Explore the material
1. In the account of Mr. Safford's injuries below, find every remark set off in single quotation marks as something a person said aloud, and list them all.
2. Extend the account of Mr. Safford's wartime injuries, given below, beyond its final sentence.
== Extract provided
The men carried him into the helicopter. From the extent of his injuries, they knew they might never see him again and had trouble saying goodbye.
"They didn't know what to say, so they say something really stupid -- 'Take it easy.' I didn't know what to say, so I say something even stupider. 'I'll take it anyway I can get it.' I was acting brave as hell for them, but once we got in the air I begged for morphine."
After surgery, which included the removal of his spleen, Mr. Safford felt as though his insides had been shredded.
"I still had a hole in my back, and I couldn't bend over to pick up a cigarette butt, but the doctor told me I should be dead, that it was unbelievable I was still alive. I heard that a lot."
Two Marine officers appeared at his mother's Burncoat Street apartment to inform her of his injuries.
"She saw them coming from the upstairs window and thought I was dead," he said. "She ran down the stairs crying, 'Don't tell me, don't tell me.' "
====
== Material shown
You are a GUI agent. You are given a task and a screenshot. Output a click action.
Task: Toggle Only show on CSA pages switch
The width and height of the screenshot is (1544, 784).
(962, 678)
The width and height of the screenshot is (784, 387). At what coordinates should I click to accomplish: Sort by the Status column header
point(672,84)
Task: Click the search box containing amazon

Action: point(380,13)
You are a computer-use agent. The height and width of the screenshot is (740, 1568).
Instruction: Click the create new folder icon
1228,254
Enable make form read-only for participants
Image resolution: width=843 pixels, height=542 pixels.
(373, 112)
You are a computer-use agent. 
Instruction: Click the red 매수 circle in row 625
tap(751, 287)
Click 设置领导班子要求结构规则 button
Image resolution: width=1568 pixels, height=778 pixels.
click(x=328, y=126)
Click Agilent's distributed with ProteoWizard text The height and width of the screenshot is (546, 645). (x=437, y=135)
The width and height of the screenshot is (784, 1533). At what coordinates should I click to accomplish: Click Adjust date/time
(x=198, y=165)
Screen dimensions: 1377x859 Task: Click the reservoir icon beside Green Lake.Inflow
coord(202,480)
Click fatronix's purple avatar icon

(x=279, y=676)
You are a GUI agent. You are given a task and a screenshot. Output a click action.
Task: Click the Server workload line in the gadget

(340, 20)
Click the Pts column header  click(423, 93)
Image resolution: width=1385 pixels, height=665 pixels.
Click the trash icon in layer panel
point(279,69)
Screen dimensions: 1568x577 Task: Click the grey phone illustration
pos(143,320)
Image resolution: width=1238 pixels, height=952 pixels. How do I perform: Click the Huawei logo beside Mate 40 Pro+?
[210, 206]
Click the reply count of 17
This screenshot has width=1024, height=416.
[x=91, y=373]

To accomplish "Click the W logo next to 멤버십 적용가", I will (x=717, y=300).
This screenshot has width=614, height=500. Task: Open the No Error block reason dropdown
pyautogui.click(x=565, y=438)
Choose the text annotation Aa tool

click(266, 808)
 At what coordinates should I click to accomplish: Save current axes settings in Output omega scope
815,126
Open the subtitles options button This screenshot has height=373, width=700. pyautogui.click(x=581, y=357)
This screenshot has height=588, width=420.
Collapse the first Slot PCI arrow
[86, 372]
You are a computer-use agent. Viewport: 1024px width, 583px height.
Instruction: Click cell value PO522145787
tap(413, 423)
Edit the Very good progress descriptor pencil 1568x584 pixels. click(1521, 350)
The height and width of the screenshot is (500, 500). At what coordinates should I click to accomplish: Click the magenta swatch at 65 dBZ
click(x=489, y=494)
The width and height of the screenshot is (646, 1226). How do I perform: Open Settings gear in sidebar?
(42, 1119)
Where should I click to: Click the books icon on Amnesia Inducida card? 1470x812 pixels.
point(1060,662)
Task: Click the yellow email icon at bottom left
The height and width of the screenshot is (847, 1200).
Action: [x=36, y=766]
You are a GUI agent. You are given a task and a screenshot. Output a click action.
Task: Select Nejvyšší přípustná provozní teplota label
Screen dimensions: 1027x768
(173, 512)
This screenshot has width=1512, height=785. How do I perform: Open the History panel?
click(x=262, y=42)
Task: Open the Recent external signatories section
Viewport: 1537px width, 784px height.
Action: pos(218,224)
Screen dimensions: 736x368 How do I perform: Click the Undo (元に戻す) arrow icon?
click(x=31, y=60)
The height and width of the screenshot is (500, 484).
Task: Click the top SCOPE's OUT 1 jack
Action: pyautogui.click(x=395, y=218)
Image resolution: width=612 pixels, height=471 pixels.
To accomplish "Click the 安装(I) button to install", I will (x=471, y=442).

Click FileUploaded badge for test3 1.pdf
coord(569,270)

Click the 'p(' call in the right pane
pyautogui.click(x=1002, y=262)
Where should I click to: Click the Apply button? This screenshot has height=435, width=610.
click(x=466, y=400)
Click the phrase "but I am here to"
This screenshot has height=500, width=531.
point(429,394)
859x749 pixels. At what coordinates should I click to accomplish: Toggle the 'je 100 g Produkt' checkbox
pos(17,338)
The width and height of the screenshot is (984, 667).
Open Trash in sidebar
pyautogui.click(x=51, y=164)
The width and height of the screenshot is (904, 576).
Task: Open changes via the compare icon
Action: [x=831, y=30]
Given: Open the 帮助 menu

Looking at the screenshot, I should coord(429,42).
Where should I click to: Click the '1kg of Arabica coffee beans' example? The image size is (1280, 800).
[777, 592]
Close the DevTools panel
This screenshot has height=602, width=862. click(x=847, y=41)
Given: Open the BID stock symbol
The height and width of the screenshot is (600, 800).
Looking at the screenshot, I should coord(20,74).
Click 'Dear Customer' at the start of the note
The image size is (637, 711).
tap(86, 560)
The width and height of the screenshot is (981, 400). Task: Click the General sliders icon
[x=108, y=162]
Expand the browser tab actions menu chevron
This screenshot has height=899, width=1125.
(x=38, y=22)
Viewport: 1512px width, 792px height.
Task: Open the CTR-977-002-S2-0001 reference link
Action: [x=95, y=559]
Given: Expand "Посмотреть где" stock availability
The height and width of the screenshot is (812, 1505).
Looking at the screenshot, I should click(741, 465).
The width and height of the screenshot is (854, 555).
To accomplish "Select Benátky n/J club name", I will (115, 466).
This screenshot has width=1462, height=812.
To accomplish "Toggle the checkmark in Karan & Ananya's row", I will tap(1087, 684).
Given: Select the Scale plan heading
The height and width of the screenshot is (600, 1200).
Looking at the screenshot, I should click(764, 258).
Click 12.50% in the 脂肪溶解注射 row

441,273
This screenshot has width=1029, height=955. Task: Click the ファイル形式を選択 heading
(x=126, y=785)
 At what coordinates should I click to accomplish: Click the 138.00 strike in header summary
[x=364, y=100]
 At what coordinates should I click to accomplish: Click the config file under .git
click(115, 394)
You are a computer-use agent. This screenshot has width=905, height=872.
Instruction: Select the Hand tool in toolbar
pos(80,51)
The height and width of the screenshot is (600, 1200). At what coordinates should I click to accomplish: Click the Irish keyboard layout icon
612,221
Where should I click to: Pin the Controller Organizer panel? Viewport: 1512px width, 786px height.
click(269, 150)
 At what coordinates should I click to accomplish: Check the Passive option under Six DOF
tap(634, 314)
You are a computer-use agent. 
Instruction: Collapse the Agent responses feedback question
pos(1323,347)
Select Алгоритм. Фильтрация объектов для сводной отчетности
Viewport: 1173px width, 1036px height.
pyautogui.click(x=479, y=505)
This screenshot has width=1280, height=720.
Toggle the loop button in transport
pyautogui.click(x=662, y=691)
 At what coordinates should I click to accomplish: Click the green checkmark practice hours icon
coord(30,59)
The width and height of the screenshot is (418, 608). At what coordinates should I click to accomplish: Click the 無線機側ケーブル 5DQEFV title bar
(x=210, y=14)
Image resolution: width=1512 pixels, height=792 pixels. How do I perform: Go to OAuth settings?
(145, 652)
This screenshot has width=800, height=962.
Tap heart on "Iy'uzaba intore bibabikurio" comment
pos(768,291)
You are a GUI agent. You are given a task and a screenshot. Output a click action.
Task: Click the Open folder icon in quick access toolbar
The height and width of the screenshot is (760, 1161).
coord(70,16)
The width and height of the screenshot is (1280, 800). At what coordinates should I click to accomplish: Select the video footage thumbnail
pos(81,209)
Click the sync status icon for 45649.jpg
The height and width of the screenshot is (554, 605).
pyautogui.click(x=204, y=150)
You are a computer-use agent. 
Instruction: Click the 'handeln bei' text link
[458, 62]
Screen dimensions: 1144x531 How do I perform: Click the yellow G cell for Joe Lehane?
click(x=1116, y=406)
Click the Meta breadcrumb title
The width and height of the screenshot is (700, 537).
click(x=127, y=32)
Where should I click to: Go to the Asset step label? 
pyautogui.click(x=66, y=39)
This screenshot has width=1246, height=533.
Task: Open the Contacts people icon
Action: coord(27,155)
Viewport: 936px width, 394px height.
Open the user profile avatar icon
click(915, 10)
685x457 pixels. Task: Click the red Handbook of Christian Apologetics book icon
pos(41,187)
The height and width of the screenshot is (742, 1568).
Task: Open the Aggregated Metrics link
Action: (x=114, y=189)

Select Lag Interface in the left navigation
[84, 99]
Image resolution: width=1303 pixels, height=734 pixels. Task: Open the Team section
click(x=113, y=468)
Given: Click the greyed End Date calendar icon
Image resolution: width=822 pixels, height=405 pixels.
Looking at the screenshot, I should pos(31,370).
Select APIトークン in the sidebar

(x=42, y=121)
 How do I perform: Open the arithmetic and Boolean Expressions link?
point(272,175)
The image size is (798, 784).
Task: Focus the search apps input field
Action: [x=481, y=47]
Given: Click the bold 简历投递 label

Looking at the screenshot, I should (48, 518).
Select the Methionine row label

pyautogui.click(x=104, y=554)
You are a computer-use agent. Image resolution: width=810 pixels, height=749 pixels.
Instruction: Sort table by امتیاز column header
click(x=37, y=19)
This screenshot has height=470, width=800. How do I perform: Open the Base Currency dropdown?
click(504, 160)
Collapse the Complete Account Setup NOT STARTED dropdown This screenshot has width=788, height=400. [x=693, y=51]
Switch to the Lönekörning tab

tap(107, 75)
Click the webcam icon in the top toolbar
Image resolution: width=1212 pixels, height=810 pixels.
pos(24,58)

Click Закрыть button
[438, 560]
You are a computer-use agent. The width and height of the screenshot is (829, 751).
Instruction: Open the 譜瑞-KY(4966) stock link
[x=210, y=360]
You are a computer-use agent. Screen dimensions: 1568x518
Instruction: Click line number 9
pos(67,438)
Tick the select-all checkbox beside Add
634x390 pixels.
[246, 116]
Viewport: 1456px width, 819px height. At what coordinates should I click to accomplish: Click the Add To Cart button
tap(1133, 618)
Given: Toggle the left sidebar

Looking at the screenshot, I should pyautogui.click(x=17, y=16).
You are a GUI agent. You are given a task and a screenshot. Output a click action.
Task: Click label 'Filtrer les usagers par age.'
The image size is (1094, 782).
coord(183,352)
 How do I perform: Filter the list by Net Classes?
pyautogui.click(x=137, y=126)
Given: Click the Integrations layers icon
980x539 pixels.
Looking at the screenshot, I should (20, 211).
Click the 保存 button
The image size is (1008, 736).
====
Exercise responses
1.
- 'Take it easy.'
- 'I'll take it anyway I can get it.'
- 'Don't tell me, don't tell me.'

2.
Though the news report at the time attributed a statement to the Marine Corps that Mr. Safford was the victim of friendly fire, he was not told that then and does not now believe it.
"From the bullet remnants they took out of me, I was told it was an AK-47," he said, referring to the Soviet-made weapon used by North Vietnamese regulars and Viet Cong.
Mr. Safford was discharged Aug. 9, 1968.
"I'm almost 6-2, and I came home at 139 pounds, but I'm thinking I'm a war hero," he said. "I've got a great future. Things are going to be nice. I bought a new Merc. Yellow." His girlfriend, he said, was particularly fond of the color.
While Mr. Safford knew there would not be any parades for returning Vietnam soldiers, he was not prepared for the negative reception.
"I thought I had done a good thing fighting for my country," he said, "but everybody thought you were a loser. It just took away all that you thought you accomplished."
Within a few months, he and his girlfriend split up. She married soon after and had a son.
"It happened so fast, I did wonder if the kid could be mine," Mr. Safford admitted. He said his best friend at the time was dating his former girlfriend's cousin and visited her and her husband right after she had the baby.
Mr. Safford said he was assured that the baby wasn't his.
His former girlfriend, he noted, quickly had two daughters who now have six children of their own. A second marriage produced three children, including a son who is a Marine Corps reservist.
Last year, he learned from the woman that her first son also was his son.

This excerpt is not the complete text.